### GIVEN TEXT
[Start of Attachment]

Mr. Latimer lays particular stress on principles (8) and (9) in Simon J’s list. As he correctly points out the claimant has sought summary judgment in the present case before an acknowledgement of service or the defence has been filed and before standard disclosure has been completed. As he observed “the claimant has chosen to make an exceptionally early …… application based on its particulars of claim. If the hearing shows that the claimant cannot establish at this stage that the defence has no real prospect of success then the claimant fails and the application is dismissed.” I agree.
I also agree with Mr. Latimer in his observations about what this summary judgment application is not. It is not a rectification claim; it is not open to the claimant to re-word the Agreement between the parties as a means of advancing its claim. It is not a trial of a preliminary issue; instead the strict limits imposed by Part 24 CPR apply. And it is not a judicial review hearing; accordingly public law concepts of legitimate expectation or procedural fairness have no application. This application turns essentially on the proper construction of the contract.
The History
NCC Skills is a company incorporated in England and Wales. It was established in January 2009. It is an independent training provider of “funded learning”. It offers qualifications made available by Ascentis.
Ascentis is a company incorporated in England and a registered charity. It is regulated by the Office of Qualifications and Examinations Regulation (“Ofqual”). It is also approved and regulated by the Quality Assurance Agency for Higher Education. It has been operating since 1975 and has 300 approved centres around the country.

[End of Attachment]

### DATASET CONTENT
[Start of Attachment]

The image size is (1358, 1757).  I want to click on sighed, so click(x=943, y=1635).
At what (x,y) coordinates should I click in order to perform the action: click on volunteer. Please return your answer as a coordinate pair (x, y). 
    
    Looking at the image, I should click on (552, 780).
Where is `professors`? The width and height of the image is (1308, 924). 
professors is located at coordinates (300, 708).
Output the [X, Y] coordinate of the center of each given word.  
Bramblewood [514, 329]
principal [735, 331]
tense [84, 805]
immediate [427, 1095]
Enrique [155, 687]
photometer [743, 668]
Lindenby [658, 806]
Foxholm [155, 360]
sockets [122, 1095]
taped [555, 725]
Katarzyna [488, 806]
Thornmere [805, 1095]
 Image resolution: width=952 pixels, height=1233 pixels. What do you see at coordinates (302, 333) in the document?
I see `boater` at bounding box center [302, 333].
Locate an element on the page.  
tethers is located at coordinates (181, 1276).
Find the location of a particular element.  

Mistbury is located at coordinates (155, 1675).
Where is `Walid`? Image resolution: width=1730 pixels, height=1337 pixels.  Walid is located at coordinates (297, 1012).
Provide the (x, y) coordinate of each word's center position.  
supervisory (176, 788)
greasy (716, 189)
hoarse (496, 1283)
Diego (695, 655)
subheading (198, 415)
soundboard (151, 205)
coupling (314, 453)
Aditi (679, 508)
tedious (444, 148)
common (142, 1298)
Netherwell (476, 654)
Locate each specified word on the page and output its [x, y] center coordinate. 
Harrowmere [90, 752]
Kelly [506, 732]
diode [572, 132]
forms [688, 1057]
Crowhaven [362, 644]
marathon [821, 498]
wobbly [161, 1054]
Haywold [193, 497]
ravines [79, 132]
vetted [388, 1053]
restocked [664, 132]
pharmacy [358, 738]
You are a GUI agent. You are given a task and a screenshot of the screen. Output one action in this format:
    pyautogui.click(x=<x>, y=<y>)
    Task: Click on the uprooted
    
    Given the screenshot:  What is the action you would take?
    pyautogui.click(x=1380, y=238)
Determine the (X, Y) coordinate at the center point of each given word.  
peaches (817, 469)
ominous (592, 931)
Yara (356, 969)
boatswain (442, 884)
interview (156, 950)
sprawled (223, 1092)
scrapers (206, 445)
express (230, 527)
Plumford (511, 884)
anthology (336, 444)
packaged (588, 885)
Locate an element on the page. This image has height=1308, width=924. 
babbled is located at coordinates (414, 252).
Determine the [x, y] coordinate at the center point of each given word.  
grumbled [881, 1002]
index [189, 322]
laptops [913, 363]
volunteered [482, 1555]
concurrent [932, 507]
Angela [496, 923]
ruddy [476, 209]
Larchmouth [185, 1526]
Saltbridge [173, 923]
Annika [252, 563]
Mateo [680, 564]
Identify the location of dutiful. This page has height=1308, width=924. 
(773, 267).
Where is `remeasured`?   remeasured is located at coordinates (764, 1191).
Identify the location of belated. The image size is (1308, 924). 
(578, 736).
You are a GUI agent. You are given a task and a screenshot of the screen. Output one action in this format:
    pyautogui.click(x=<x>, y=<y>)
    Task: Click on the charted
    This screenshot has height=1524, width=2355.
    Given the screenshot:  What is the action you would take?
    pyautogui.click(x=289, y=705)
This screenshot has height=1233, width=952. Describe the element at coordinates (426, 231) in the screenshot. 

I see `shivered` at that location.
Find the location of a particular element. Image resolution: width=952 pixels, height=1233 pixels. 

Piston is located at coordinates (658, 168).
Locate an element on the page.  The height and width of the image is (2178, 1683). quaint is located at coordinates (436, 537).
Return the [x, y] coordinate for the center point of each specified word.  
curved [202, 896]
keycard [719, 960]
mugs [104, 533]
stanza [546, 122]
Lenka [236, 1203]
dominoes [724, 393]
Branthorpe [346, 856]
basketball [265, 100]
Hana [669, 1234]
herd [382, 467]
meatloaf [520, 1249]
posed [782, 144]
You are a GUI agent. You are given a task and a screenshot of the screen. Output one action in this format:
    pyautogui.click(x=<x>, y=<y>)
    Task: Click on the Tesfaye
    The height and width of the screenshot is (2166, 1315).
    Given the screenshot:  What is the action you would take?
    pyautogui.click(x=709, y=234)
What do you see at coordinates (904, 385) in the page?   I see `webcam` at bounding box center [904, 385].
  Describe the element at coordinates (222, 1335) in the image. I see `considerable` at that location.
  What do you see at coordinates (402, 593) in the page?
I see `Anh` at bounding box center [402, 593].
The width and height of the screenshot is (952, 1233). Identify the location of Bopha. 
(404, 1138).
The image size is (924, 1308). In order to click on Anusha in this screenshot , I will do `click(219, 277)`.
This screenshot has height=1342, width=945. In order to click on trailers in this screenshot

[End of Attachment]

### YOUR OBJECTIVE
According to the court judgment excerpt, when was NCC Skills established?

### THE COMPLETED TASK
January 2009